Bluesky Research
We are a team of researchers performing measurements on Bluesky.
Why are you doing this?
The pitfalls of centralized social networks, such as Facebook and Twitter/X, have led to concerns about control, transparency, and accountability. Decentralized social networks have emerged as a result with the goal of empowering users. In contrast to alternative approaches (e.g. Mastodon), Bluesky decomposes and opens the key functions of the platform into subcomponents that can be provided by third party stakeholders.
We investigate this novel architecture of Bluesky, measure the network, describe the components, and look into the effects this all has on the users.
Who are you?
If you want, contact us on Bluesky:
- Leonhard Balduf: leobalduf.bsky.social
- Saidu Sokoto: bibo7086.bsky.social
- Dr Michał Król: harnen.bsky.social
- Onur Ascigil: asonur.bsky.social
- Gareth Tyson: garethtyson.bsky.social
- Ignacio Castro: ignactro.bsky.social
- Andrea Baronchelli: baronca.bsky.social
We are associated with the Communication Networks Lab at TU Darmstadt, Germany; the School of Science and Technology at City, University of London, UK; the School of Computing and Communications at Lancaster University, UK; the School of Electronic Engineering and computer Science at Queen Mary, University of London, UK; the Hong Kong University of Science and Technology (GZ), China; the University of Grenoble, Alpes, Ensimag, France; and the former Trust in Distributed Systems research group at the Weizenbaum Institute, Germany.
Papers
IMC ’24: Looking AT the Blue Skies of Bluesky
In our IMC ’24 paper we look at the overall structure, datasets, and growth of Bluesky. We conduct the first large-scale analysis of this novel microblogging platform. We collect a comprehensive dataset covering all the key elements of Bluesky, up to April 2024, covering about 5.5M users, 225M posts, 40k Feed Generators, and 62 Labelers. We study the uptake of the functionalities that Bluesky opens to third parties. Our findings show substantial uptake of content curation related functionalities.

WORK INSTRUCTIONS »
#1 Retype the part of the Bluesky research page that begins at the words "The pitfalls of" and stops after "Who are you?".
#2 Extend the Bluesky research page past its last sentence.
The lines after the Bluesky research page are not needed.

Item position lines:
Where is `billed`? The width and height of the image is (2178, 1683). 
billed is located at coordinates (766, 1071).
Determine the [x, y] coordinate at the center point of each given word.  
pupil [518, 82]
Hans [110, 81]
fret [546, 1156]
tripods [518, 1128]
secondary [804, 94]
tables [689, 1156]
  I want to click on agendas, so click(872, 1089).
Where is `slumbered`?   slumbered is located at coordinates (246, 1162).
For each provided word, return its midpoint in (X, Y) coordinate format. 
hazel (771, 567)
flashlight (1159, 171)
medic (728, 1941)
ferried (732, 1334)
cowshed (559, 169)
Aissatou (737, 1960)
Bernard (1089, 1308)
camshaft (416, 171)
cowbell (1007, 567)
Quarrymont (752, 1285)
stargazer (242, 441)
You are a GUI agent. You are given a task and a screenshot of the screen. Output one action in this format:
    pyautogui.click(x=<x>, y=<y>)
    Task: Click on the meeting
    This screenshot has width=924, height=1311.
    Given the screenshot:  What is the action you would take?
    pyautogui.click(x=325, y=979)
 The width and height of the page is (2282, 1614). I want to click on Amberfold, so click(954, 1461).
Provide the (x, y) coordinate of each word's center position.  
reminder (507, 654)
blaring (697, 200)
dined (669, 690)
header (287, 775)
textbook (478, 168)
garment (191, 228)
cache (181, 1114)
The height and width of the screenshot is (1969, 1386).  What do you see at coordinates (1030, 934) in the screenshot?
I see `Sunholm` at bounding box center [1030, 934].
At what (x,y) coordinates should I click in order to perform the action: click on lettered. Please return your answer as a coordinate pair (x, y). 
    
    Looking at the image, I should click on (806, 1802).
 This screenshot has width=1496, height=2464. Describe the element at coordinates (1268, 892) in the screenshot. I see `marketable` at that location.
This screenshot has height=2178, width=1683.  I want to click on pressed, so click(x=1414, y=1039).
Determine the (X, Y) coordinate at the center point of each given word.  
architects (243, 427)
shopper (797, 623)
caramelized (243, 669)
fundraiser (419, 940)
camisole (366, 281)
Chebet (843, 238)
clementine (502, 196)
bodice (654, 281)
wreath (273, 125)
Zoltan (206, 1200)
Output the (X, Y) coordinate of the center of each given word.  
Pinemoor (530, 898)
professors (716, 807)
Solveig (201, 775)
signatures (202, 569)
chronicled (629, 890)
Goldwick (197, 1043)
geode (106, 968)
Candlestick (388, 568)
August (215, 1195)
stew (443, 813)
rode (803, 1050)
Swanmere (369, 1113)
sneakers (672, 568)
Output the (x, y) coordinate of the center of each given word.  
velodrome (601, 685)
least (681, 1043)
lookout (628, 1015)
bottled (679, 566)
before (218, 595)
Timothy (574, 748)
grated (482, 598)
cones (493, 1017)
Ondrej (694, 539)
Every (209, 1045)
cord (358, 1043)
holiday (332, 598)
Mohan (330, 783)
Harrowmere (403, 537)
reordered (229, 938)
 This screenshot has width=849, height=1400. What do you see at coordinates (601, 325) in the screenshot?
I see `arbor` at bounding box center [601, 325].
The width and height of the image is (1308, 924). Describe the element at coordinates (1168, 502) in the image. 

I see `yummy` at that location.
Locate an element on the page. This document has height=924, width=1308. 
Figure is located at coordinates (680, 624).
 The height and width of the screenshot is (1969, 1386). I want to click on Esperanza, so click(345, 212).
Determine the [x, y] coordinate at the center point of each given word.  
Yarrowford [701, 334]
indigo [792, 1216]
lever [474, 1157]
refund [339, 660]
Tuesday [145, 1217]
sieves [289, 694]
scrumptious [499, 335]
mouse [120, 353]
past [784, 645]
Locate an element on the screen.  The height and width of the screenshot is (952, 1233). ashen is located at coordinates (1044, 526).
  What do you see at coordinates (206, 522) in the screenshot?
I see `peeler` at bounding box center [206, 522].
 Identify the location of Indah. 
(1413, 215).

RESPONSES »
#1
The pitfalls of centralized social networks, such as Facebook and Twitter/X, have led to concerns about control, transparency, and accountability. Decentralized social networks have emerged as a result with the goal of empowering users. In contrast to alternative approaches (e.g. Mastodon), Bluesky decomposes and opens the key functions of the platform into subcomponents that can be provided by third party stakeholders.
We investigate this novel architecture of Bluesky, measure the network, describe the components, and look into the effects this all has on the users.
Who are you?

#2
Please cite as such:
@inproceedings{balduf2024bluesky,
author = {Balduf, Leonhard and Sokoto, Saidu and Ascigil, Onur and Tyson, Gareth and Scheuermann, Bj\"{o}rn and Korczy\'{n}ski, Maciej and Castro, Ignacio and Kr\'{o}l, Micha{\l}},
title = {Looking AT the Blue Skies of Bluesky},
year = {2024},
url = {https://doi.org/10.1145/3646547.3688407},
doi = {10.1145/3646547.3688407},
booktitle = {Proceedings of the 2024 ACM on Internet Measurement Conference},
}
Replication
In order to replicate this work, you need to obtain Firehose updates, Labelers, Feed Generators, and DID documents of every user. We make most of the tooling for this public, please see below.
ICWSM ’25: Bootstrapping Social Networks: Lessons from Bluesky Starter Packs
In our ICWSM ’25 paper we look at Starter Packs and their impact. We curate a complete dataset up to the end of 2024, with 25M users and 335k Starter Packs with 1.7M members. We identify follows resulting from starter packs and confirm that starter packs help users bootstrap their social network.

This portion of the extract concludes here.